A large retail client had recently implemented machine learning algorithms for demand forecasting, however, the performance was not meeting their goals.
Demand Forecasting for a Large Retail Client

A large retail client had recently implemented machine learning algorithms for demand forecasting, however, the performance was not meeting their goals. They needed support to diagnose the issues and implement improvements.

Challenges included:

  • High variability in accuracy across categories.
  • Uncertainty about the drivers of forecast misses.
  • An underdeveloped process for implementing & testing algorithm improvements.

With dozens of categories performing below target, their team needed extra hands on-deck to dive in and sort out the situation.

How we helped the client

In the first phase of the project, we assessed the client's data quality and their processes for measuring accuracy. We found a number of bugs and data quality issues that were driving unexpected measurements. In addition, we found that the team was generally testing on a single 12-week period, resulting in accuracy measurements that did not reflect seasonal variation throughout the year.

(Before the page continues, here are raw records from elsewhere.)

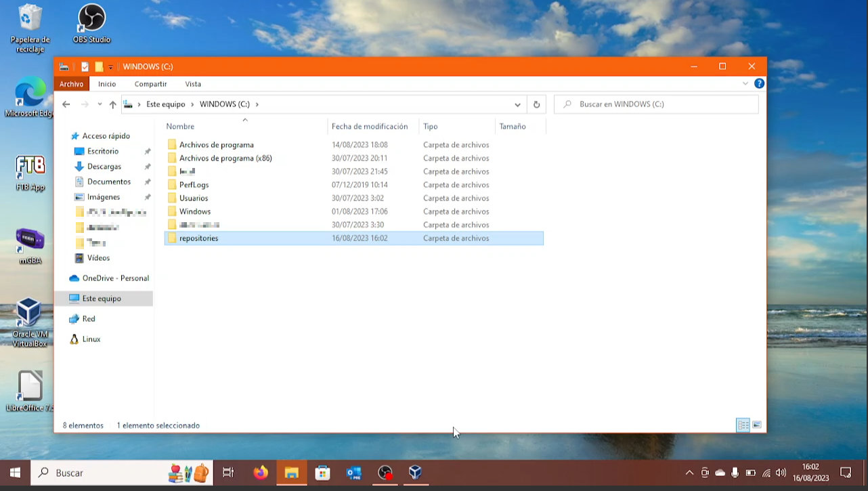
Task: Switch to details view layout
Action: pos(743,425)
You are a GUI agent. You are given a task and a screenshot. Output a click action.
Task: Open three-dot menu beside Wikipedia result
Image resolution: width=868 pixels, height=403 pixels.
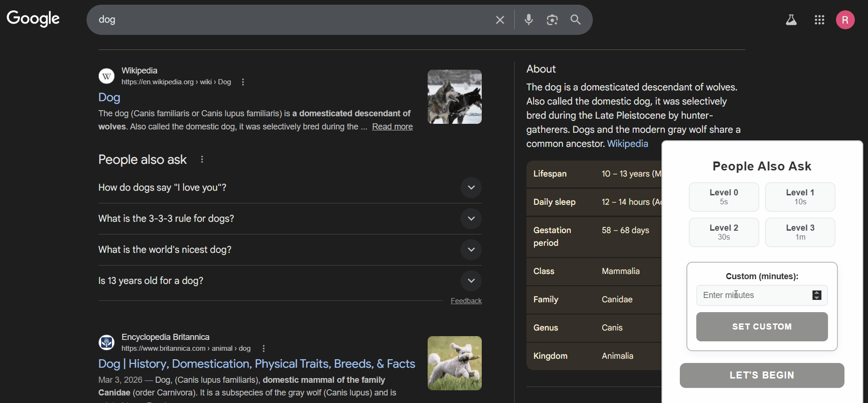pyautogui.click(x=243, y=82)
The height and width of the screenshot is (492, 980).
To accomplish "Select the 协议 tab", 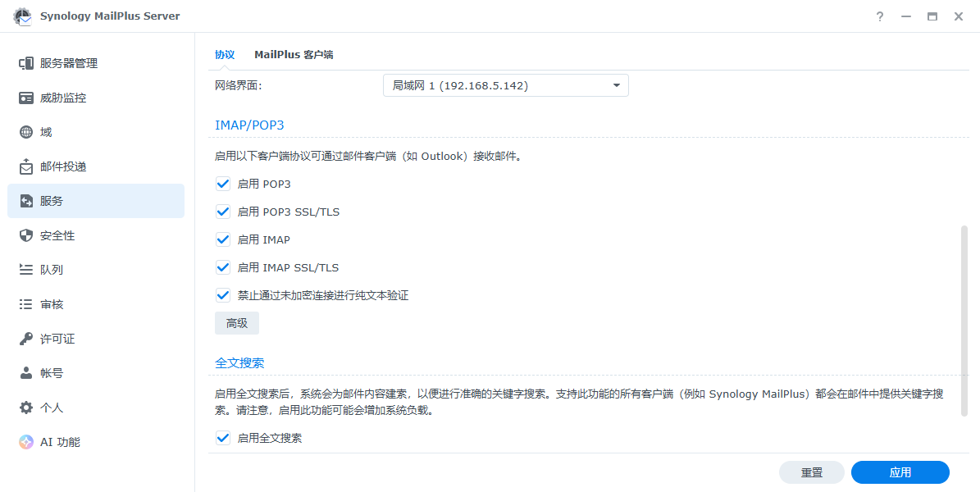I will [x=225, y=55].
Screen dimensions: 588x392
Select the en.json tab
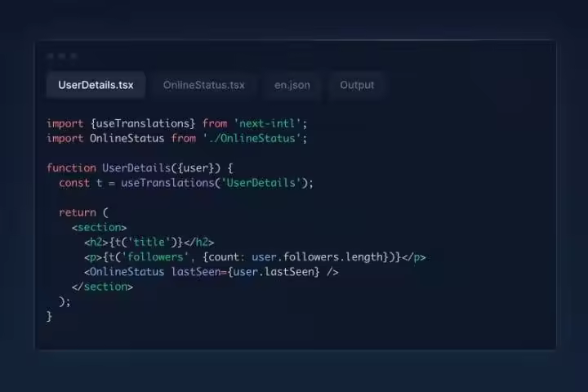[292, 85]
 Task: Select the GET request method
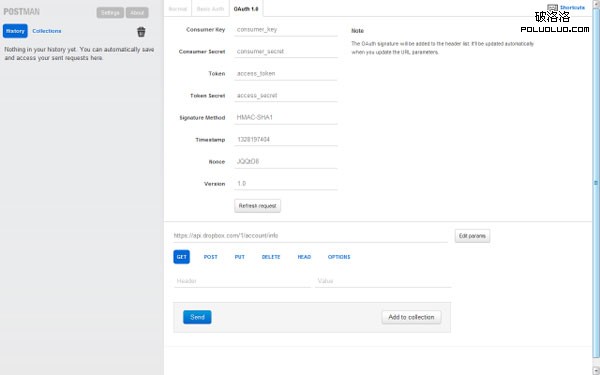(181, 257)
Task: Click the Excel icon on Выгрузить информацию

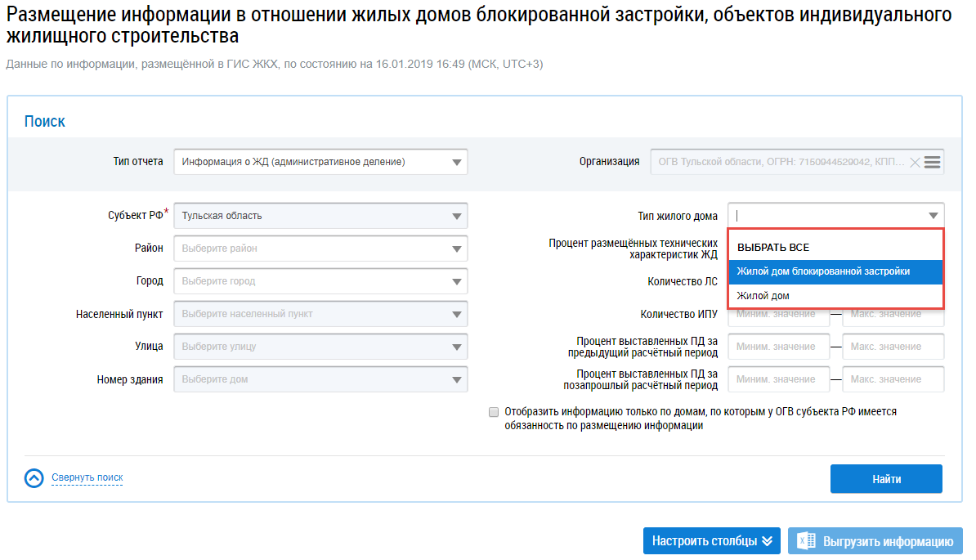Action: click(807, 541)
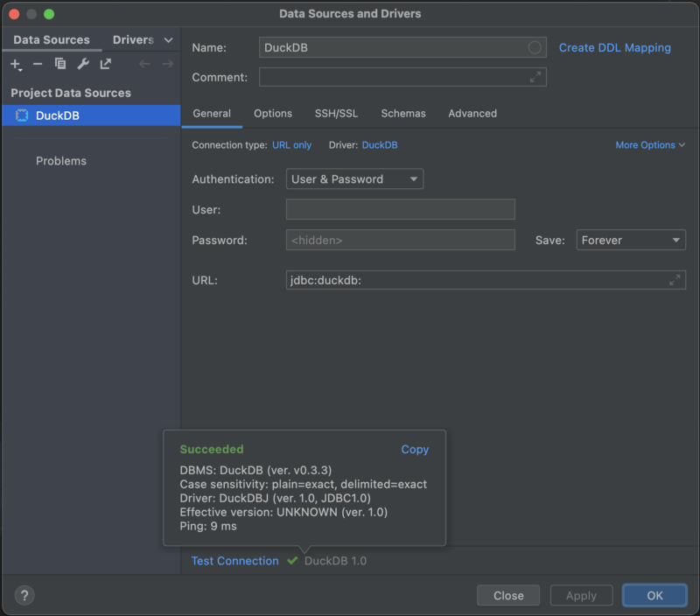Expand More Options menu
Image resolution: width=700 pixels, height=616 pixels.
pyautogui.click(x=650, y=145)
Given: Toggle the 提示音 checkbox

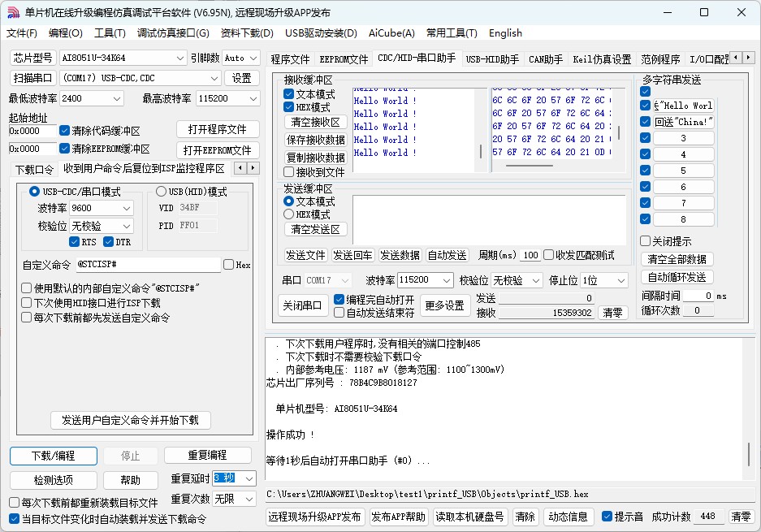Looking at the screenshot, I should point(607,517).
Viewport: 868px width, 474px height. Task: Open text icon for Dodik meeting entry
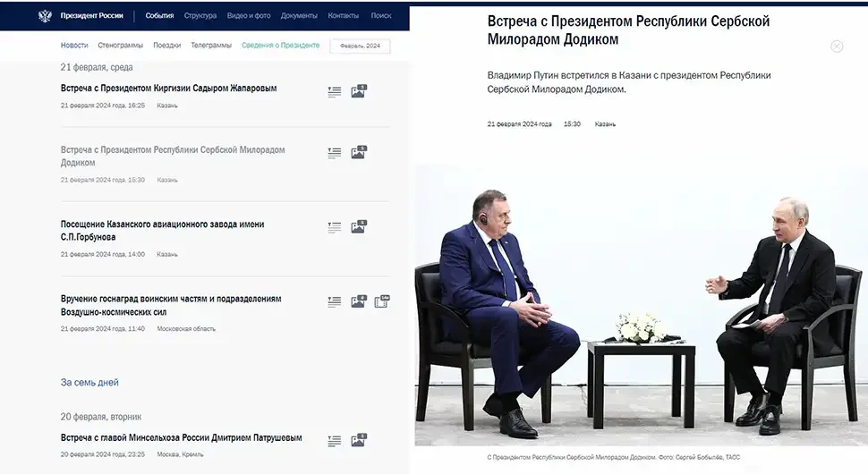pos(335,153)
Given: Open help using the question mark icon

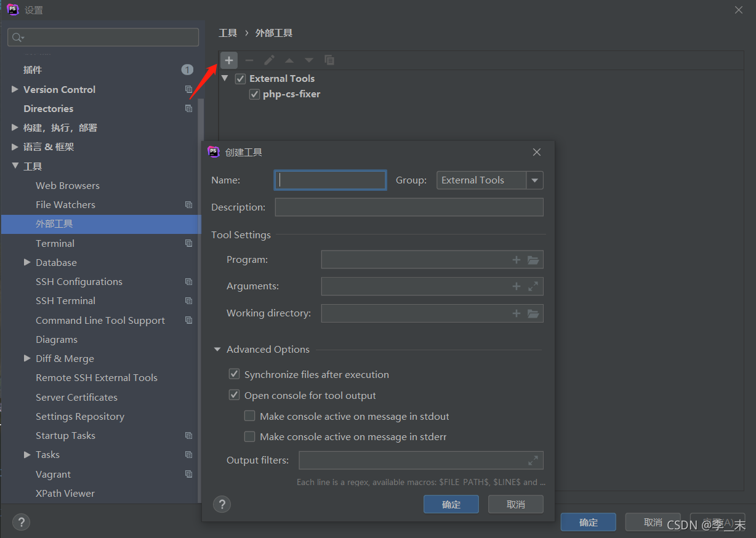Looking at the screenshot, I should click(222, 504).
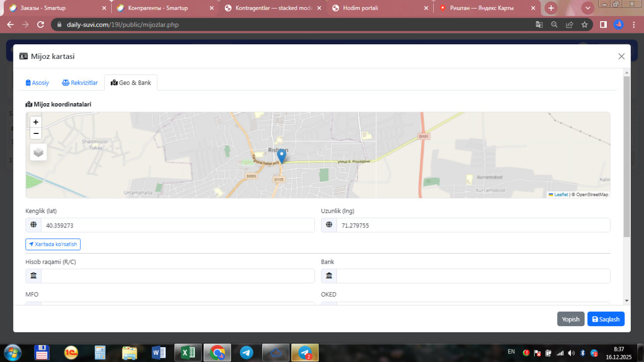Zoom out on the map

[36, 133]
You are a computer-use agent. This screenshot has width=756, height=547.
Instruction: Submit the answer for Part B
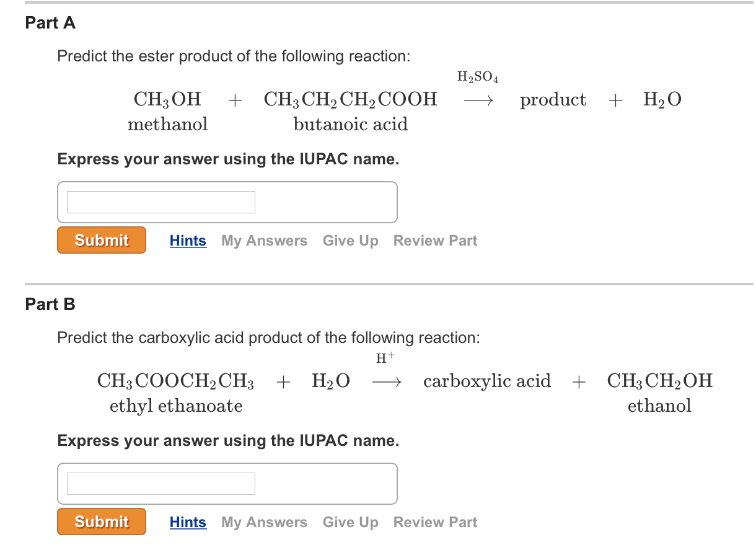click(x=101, y=522)

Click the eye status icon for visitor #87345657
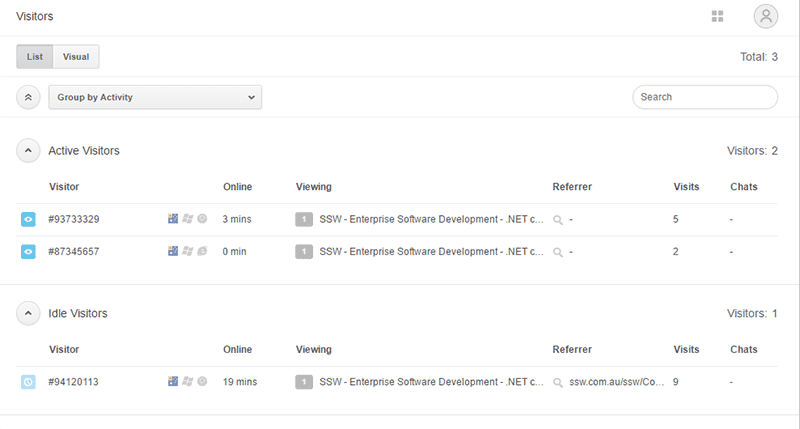28,251
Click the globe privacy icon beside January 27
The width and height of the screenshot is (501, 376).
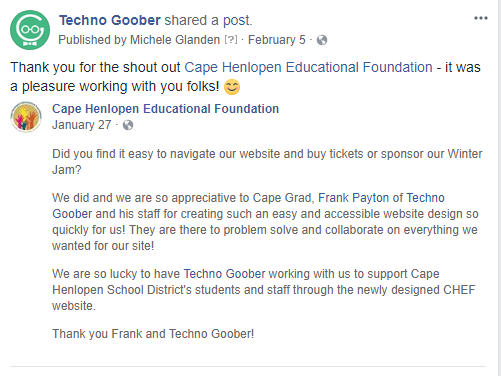click(128, 125)
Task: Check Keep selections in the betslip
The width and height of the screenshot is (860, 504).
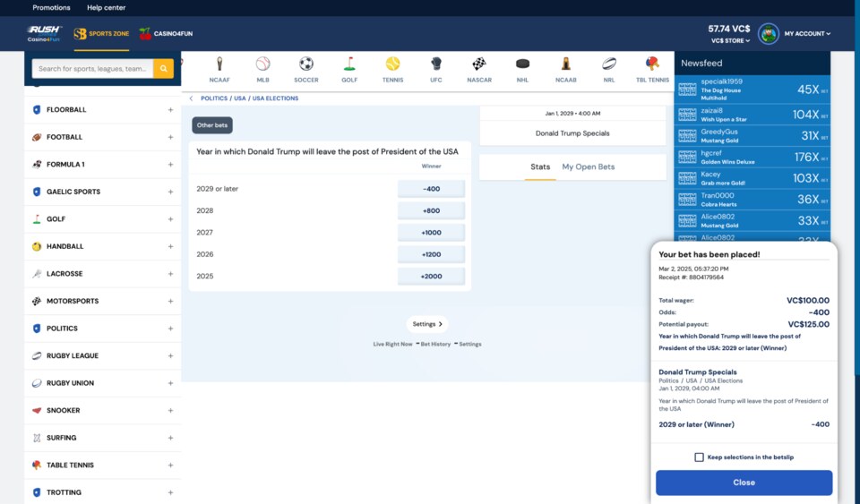Action: point(699,457)
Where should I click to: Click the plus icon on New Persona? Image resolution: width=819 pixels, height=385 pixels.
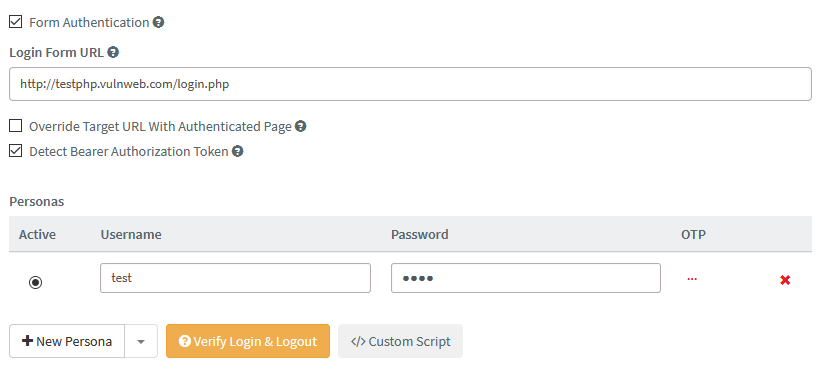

In the second phase of the project, we improved their metrics & measurement code, and developed a pipeline for multi-period time series cross-validation. We discovered that the team's single test-period approach was primarily motivated by slow run times. We refactored their code with polars and implemented a number of other efficiencies that allowed us reduce run times by 70+%.

In the third phase of the project, we implemented new features, changed the model fit grain, and implemented a hyperparameter tuning and feature selection pipeline. These changes resulting in substantial accuracy improvements across all categories (~25% improvement). In addition, we developed a roadmap for future improvements.

Results

By the end of the project the client had a clear understanding of their data, a robust set of tools for testing & measurement, and substantially more accurate models in production. Key benefits included:

  • Improved Accuracy: ~25% improvement in accuracy across all categories.
  • Faster Run Times: a ~70% reduction in run times, allowing them to iterate rapidly and identify effective changes faster.
  • A Clear Roadmap for the Future: a clear roadmap for future improvements based on a broad review of forecasting best-practices and the changes found to be effective during the project.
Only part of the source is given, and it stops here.